[Excerpt to read]
•••••

All of lore.kernel.org
 help / color / mirror / Atom feed
From: Matthias Kaehlcke <mka@chromium.org>
To: Doug Anderson <dianders@chromium.org>
Cc: Mark Rutland <mark.rutland@arm.com>,
	Pratyush Anand <panand@redhat.com>,
	Pavel Labath <labath@google.com>,
	Russell King <linux@armlinux.org.uk>,
	LKML <linux-kernel@vger.kernel.org>,
	Kazuhiro Inaba <kinaba@google.com>, Will Deacon <will@kernel.org>,
	Linux ARM <linux-arm-kernel@lists.infradead.org>
Subject: Re: [PATCH] ARM: hw_breakpoint: Handle inexact watchpoint addresses
Date: Tue, 22 Oct 2019 09:39:21 -0700	[thread overview]
Message-ID: <20191022163921.GJ20212@google.com> (raw)
In-Reply-To: <CAD=FV=X6AzjET0ZRz-faUM0uqqQpfjt-g=0nX=L0LJg-+cjZtw@mail.gmail.com>

On Mon, Oct 21, 2019 at 04:49:48PM -0700, Doug Anderson wrote:
> Hi,
> 
> On Mon, Oct 21, 2019 at 11:47 AM Matthias Kaehlcke <mka@chromium.org> wrote:
> >
> > On Sat, Oct 19, 2019 at 11:12:26AM -0700, Douglas Anderson wrote:
> > > This is commit fdfeff0f9e3d ("arm64: hw_breakpoint: Handle inexact
> > > watchpoint addresses") but ported to arm32, which has the same
> > > problem.
> > >
> > > This problem was found by Android CTS tests, notably the
> > > "watchpoint_imprecise" test [1].  I tested locally against a copycat
> > > (simplified) version of the test though.

•••••

[Dataset content]

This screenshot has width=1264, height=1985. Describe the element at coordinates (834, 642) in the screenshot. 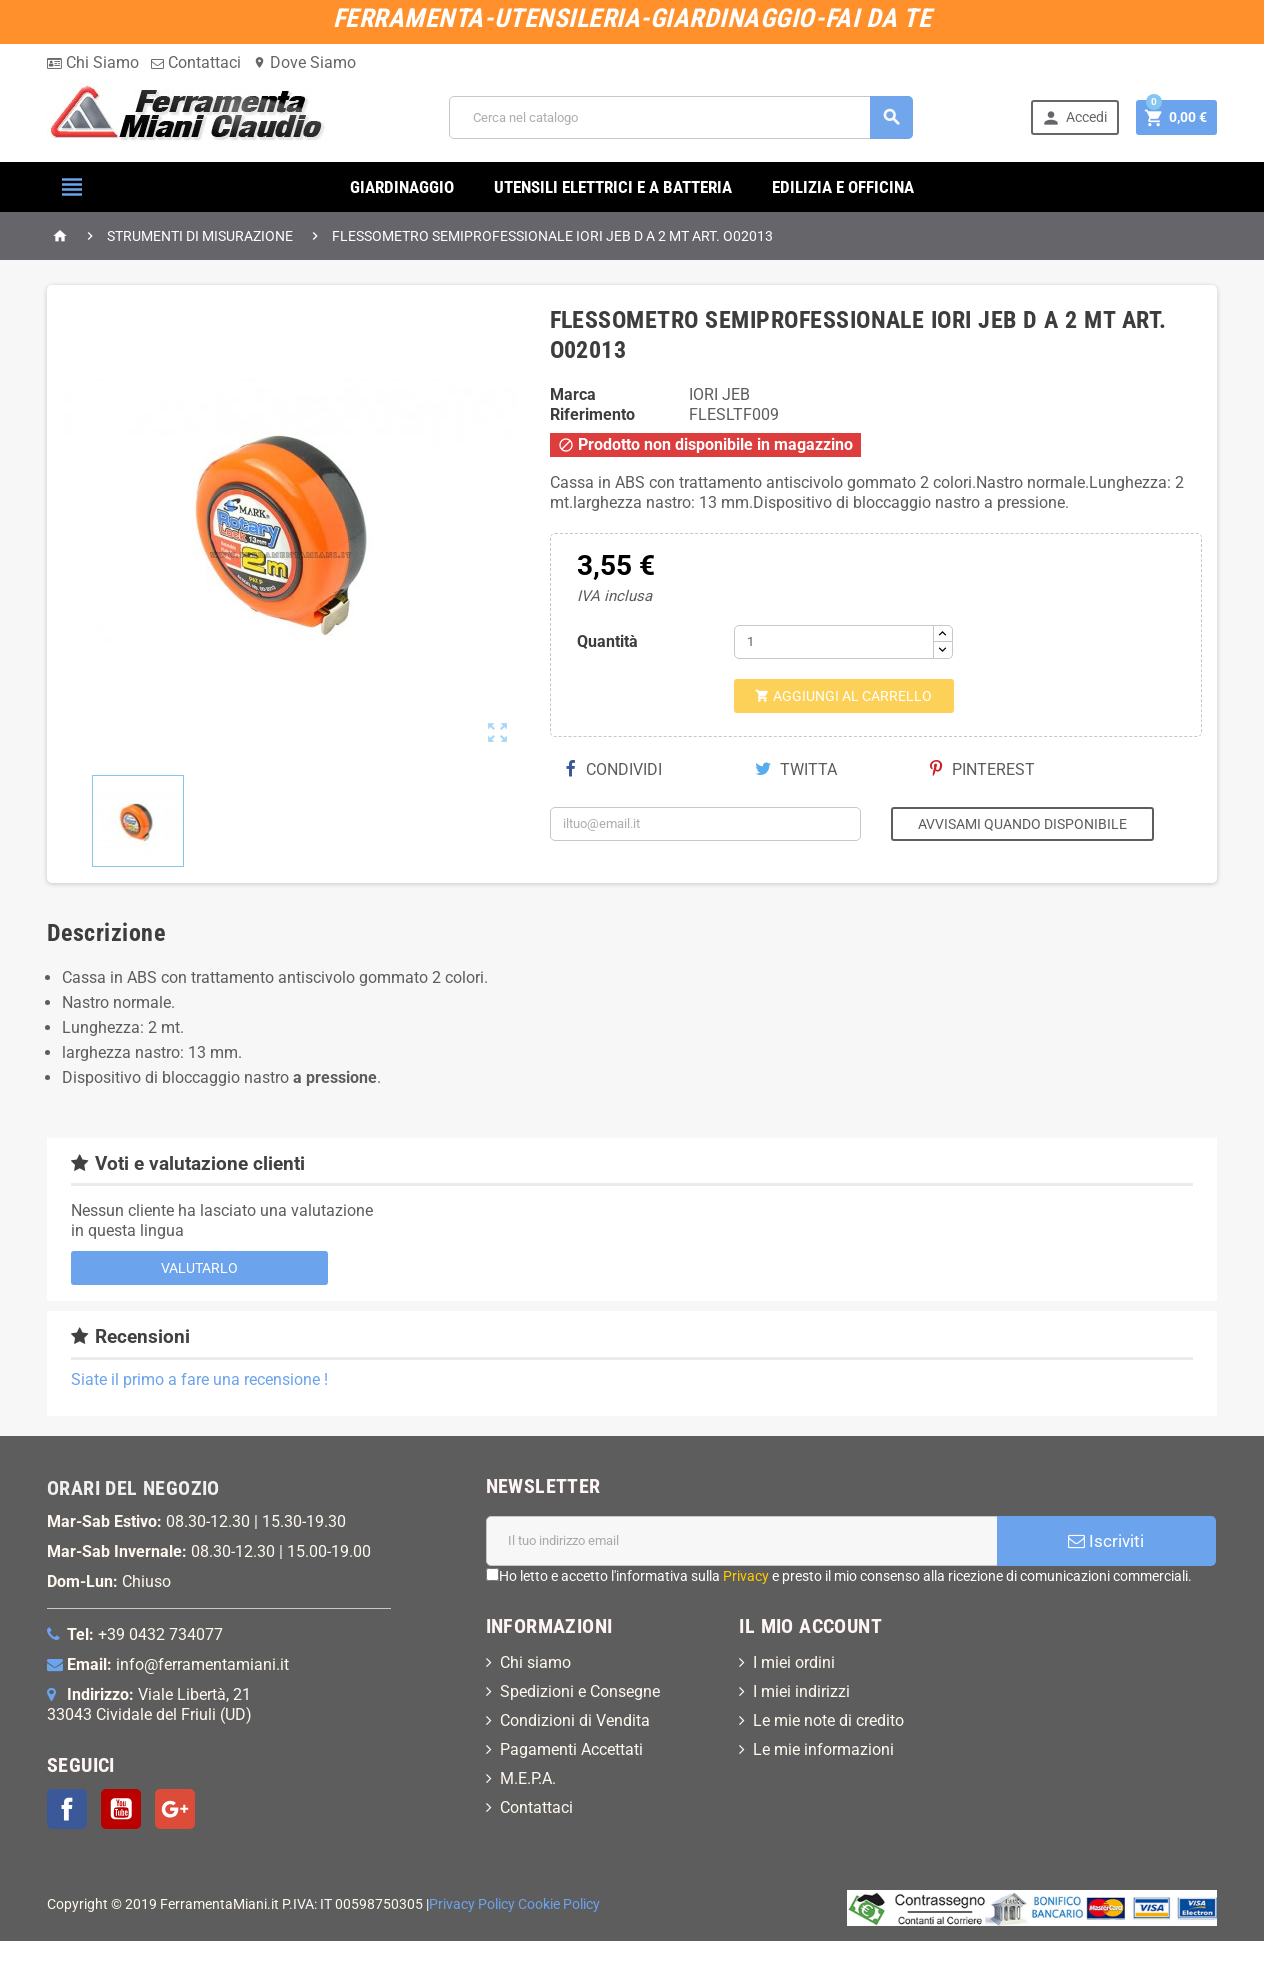

I see `[Quantità]` at that location.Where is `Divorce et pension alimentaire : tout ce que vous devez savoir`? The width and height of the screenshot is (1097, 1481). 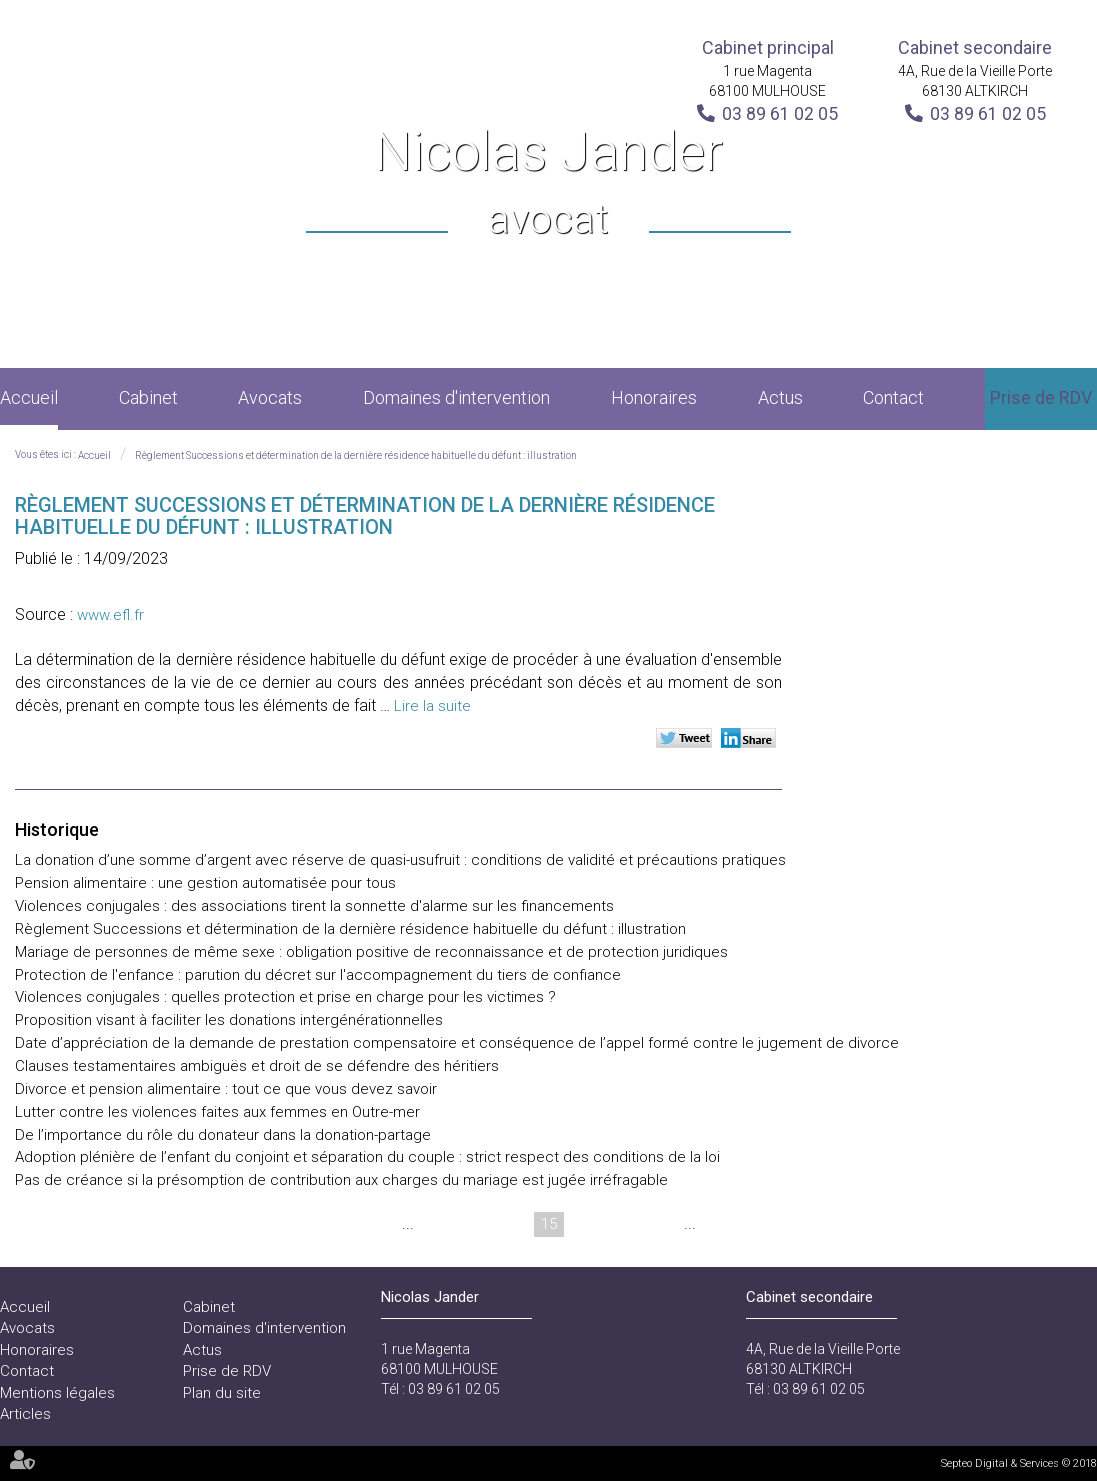 Divorce et pension alimentaire : tout ce que vous devez savoir is located at coordinates (226, 1089).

•••••

[Task instructions]
1 – Summarize the mailing list message in two sentences.
2 – Quote the mailing list message starting with "All of lore.kernel.org" and going on through "Message-ID: <20191022163921.GJ20212@google.com> (raw)".
The lines after the mailing list message come from a separate source.

[Answers to the exercises]
1 – The message replies to the patch "ARM: hw_breakpoint: Handle inexact watchpoint addresses" and quotes its description, which says the patch ports commit fdfeff0f9e3d from arm64 to arm32 because arm32 has the same problem. The problem was found by Android CTS tests, notably the "watchpoint_imprecise" test, and the patch was tested locally against a simplified copycat version of that test.

2 –
All of lore.kernel.org
 help / color / mirror / Atom feed
From: Matthias Kaehlcke <mka@chromium.org>
To: Doug Anderson <dianders@chromium.org>
Cc: Mark Rutland <mark.rutland@arm.com>,
	Pratyush Anand <panand@redhat.com>,
	Pavel Labath <labath@google.com>,
	Russell King <linux@armlinux.org.uk>,
	LKML <linux-kernel@vger.kernel.org>,
	Kazuhiro Inaba <kinaba@google.com>, Will Deacon <will@kernel.org>,
	Linux ARM <linux-arm-kernel@lists.infradead.org>
Subject: Re: [PATCH] ARM: hw_breakpoint: Handle inexact watchpoint addresses
Date: Tue, 22 Oct 2019 09:39:21 -0700	[thread overview]
Message-ID: <20191022163921.GJ20212@google.com> (raw)